Treasury Secretary Jack Lew has warned that by mid-October the agency will have only $50 billion in cash on top of incoming revenue.
That may sound like a lot. But, as the Bipartisan Policy Center details, it won't last very long.
If the "X" date turns out to be Oct. 18, Treasury would run about $106 billion short of the money it owes between then and Nov.15. That means it wouldn't be able to pay the equivalent of a third of all the bills due during that period.
Here's why: Treasury handles about 80 million payments a month. Those payments are not evenly spaced out so on some days more is owed than on others. And the revenue flowing into federal coffers is unpredictable and varies from day to day.
Payments include IRS refunds, Social Security and veterans benefits, Medicare reimbursements for doctors and hospitals, bond interest owed investors, payments to contractors and paychecks for federal workers and military personnel.
If Congress fails to act in time, Treasury will have to make difficult -- and legally questionable -- decisions about who should get paid and who should be stiffed. It may decide to pay some bills in full and on time and not others.
Or it may decide to delay all payments due on a given day until it has sufficient revenue on hand to pay in full. A report by the Treasury inspector general has said that this might be the most plausible and least harmful approach.

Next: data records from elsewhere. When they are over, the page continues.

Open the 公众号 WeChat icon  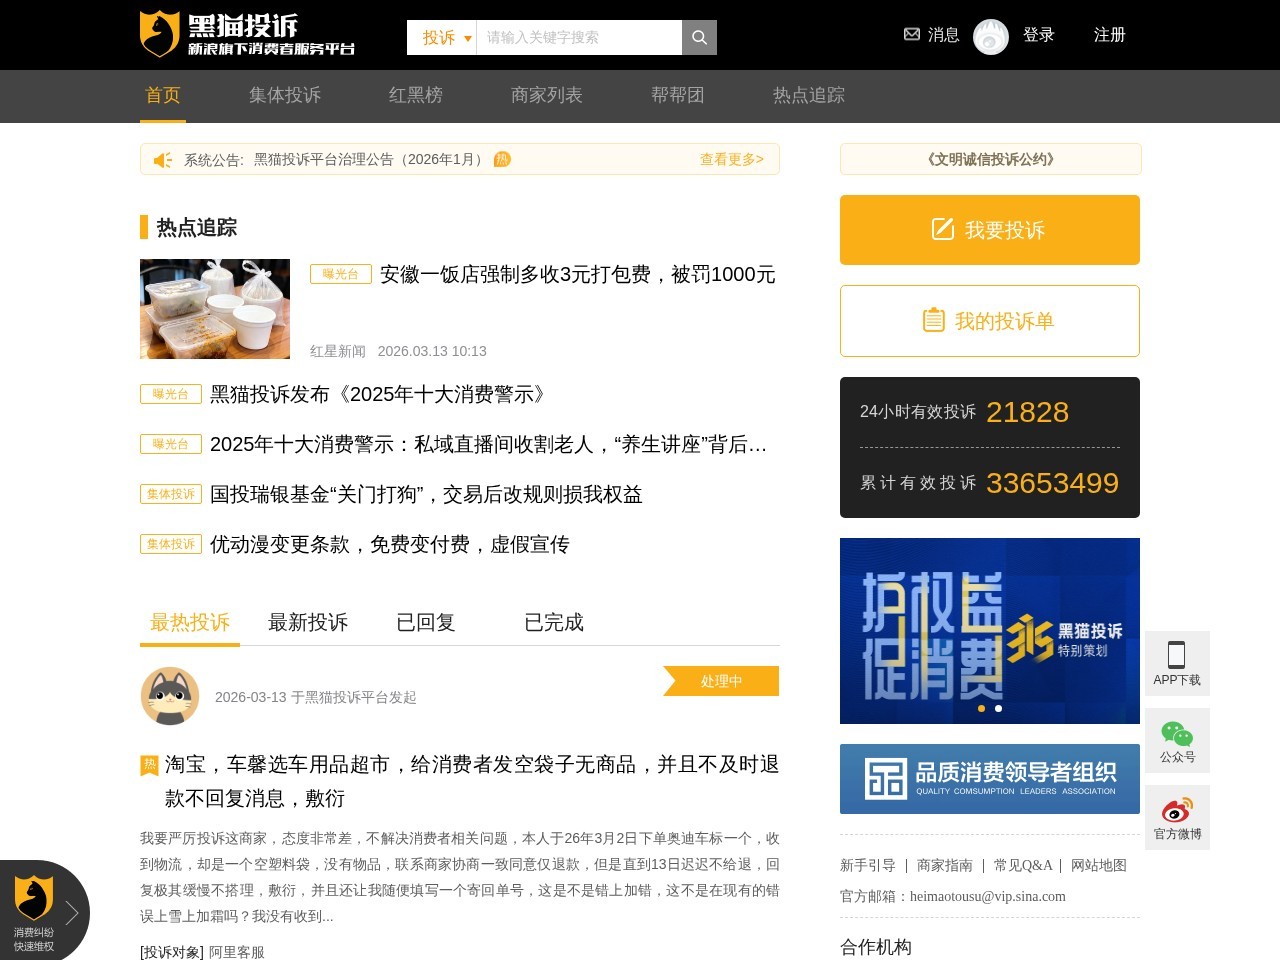(1177, 734)
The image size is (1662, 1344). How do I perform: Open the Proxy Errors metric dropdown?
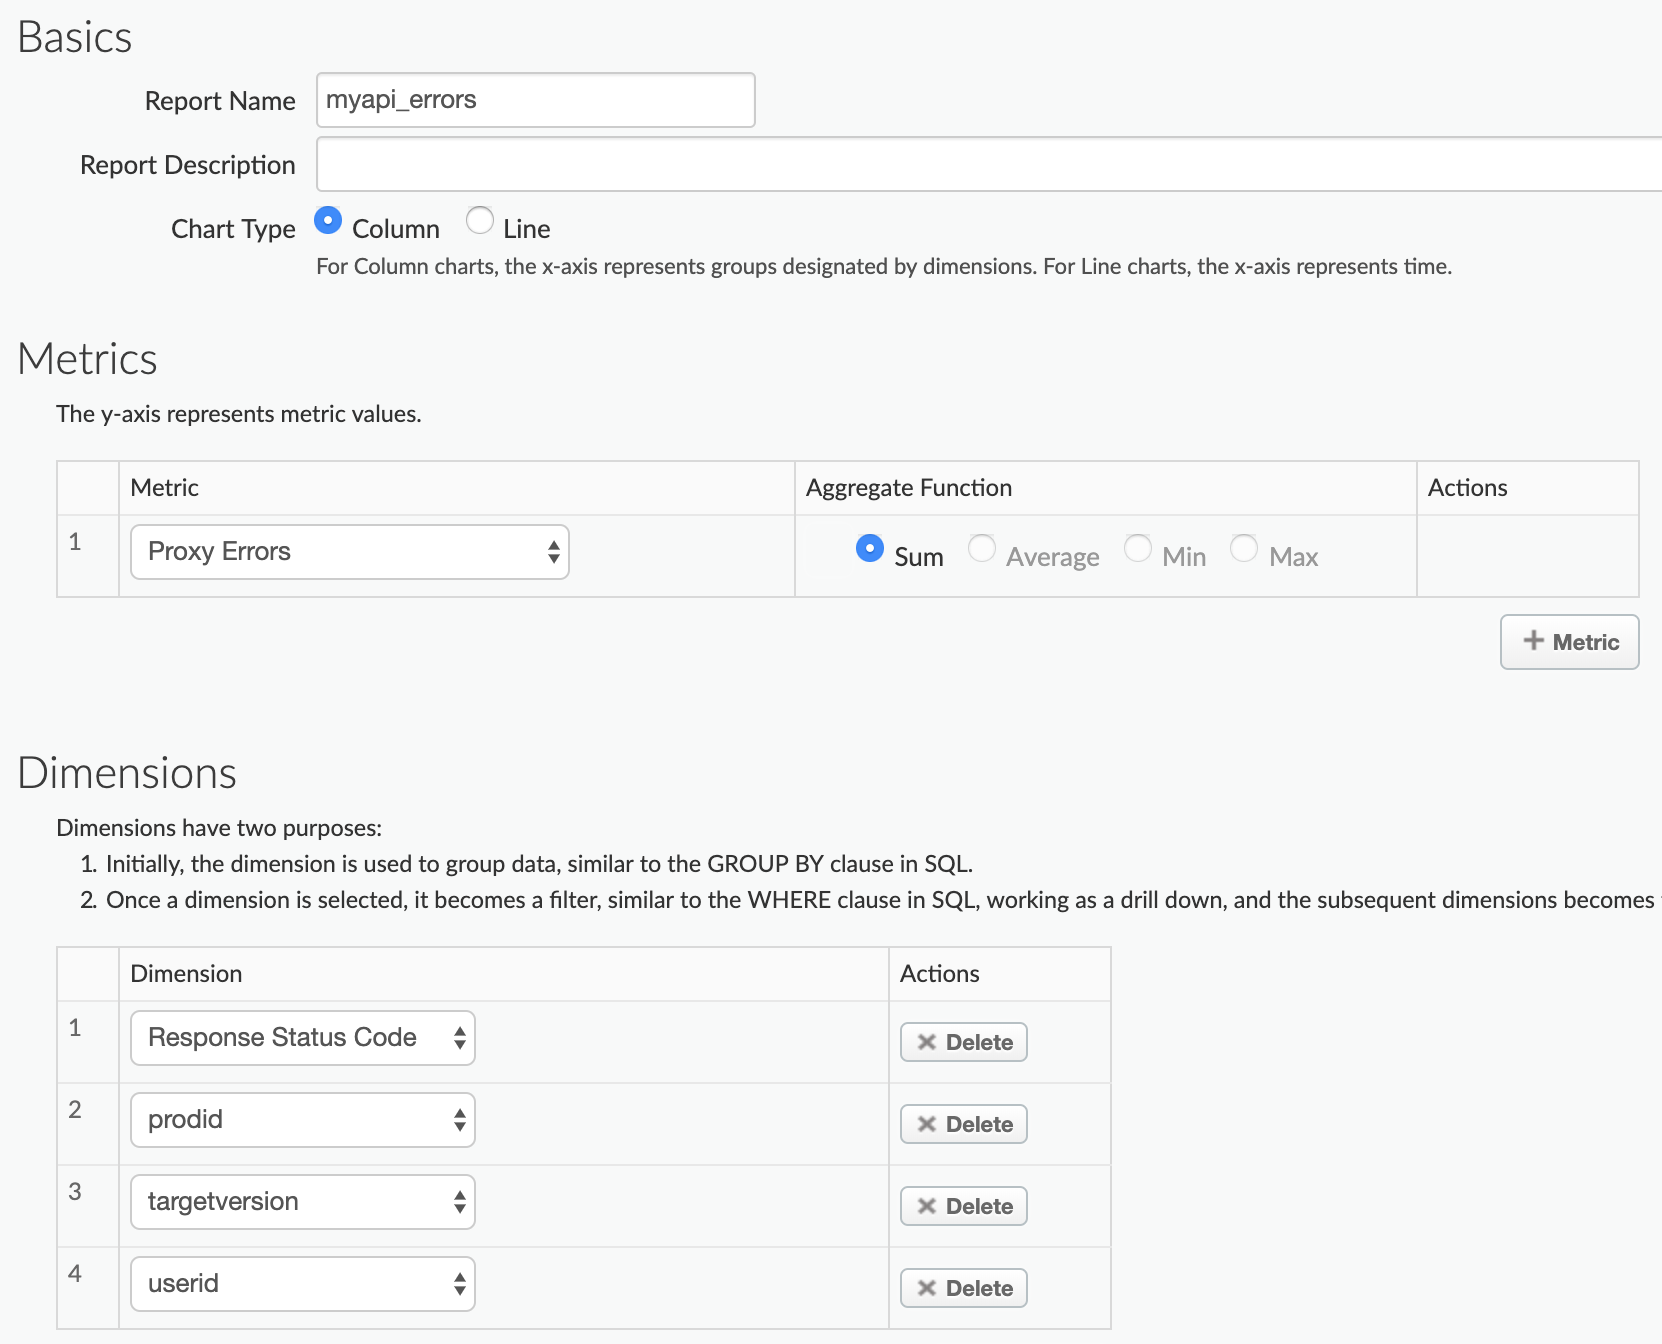349,552
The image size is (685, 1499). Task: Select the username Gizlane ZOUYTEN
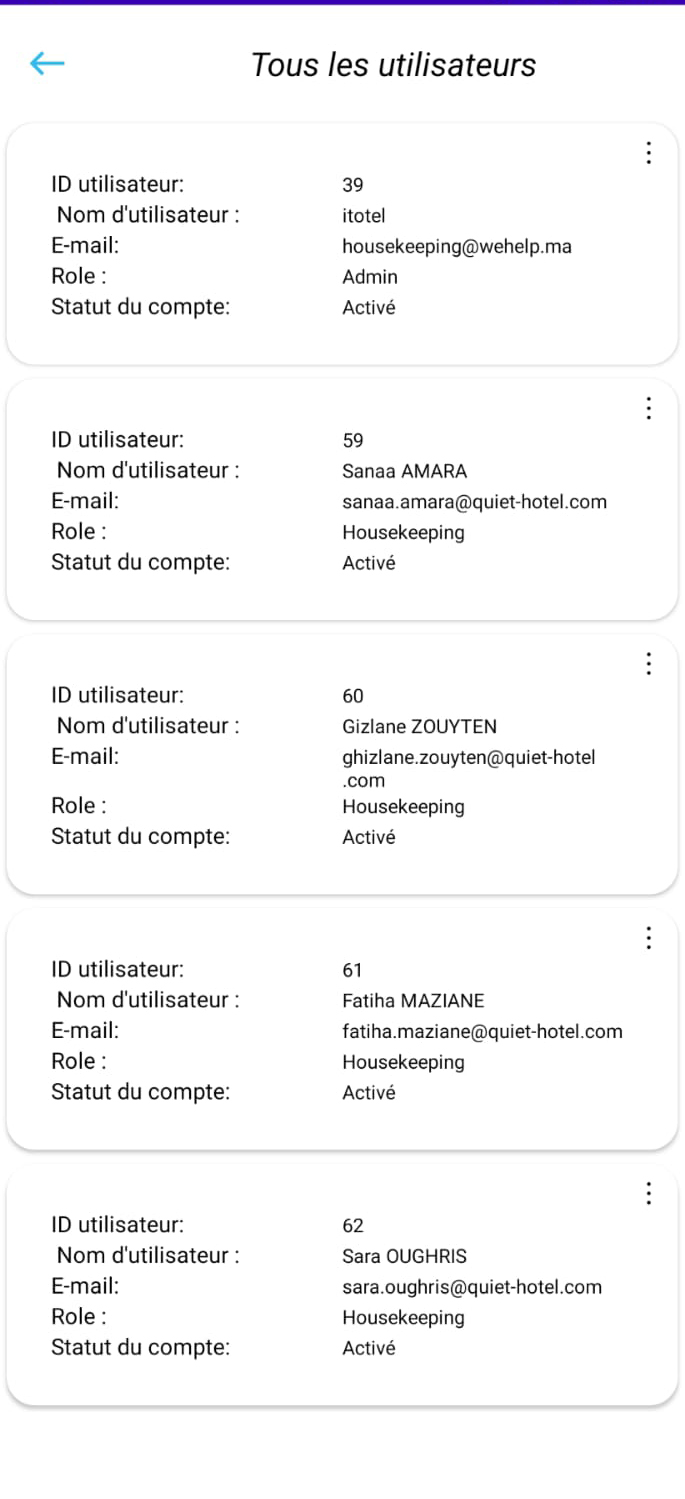(419, 726)
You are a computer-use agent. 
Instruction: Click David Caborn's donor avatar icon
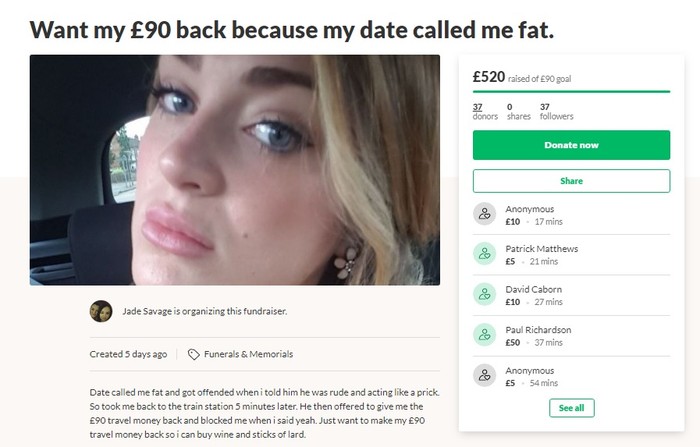coord(486,294)
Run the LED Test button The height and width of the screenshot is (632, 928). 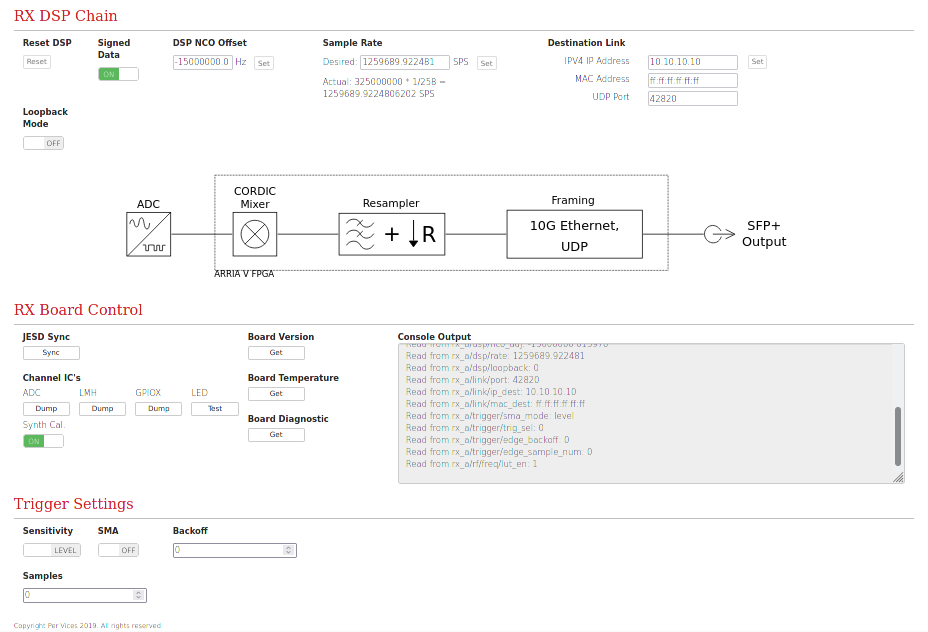click(215, 409)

But under that scenario, delays would grow over time from a day or two to several weeks. For example, the payments due to seniors, veterans and active duty military personnel on Nov. 1 wouldn't go out until Nov. 13.
In any case, the expectation is that the agency will try to prioritize payments to bond investors over everyone else, lest the financial markets go haywire. Politically, of course, that carries risk, said Steve Bell, the senior director of the Bipartisan Policy Center's economic policy project.
"There's a political danger you'll be accused of paying bondholders over Social Security recipients," Bell said.
On both Oct. 23 and Nov. 14, $12 billion in Social Security benefits come due, while another $25 billion comes due on Nov. 1, according to the analysis.
Meanwhile, on Oct. 24, Treasury will have to roll over $57 billion in outstanding debt and another $115 billion on Oct. 31. Normally that's not a problem, because U.S. Treasury auctions attract a lot of buyers willing to purchase bonds at low rates.
But if those rollover dates come after the "X" date, and the perception is that the United States is defaulting on some of its obligations, Treasury could have trouble finding enough buyers or investors could demand higher interest rates.
The debt ceiling is currently set at $16.7 trillion. That ceiling was reached on May 19, and ever since Treasury has been using a host of special measures to keep the country's borrowing at or below that ceiling. But those measures will be exhausted by mid-October, according to Treasury.
If lawmakers want to raise the ceiling enough to get past the 2014 midterm elections in November, the Bipartisan Policy Center estimates they will have to raise it by $1.1 trillion to $17.8 trillion.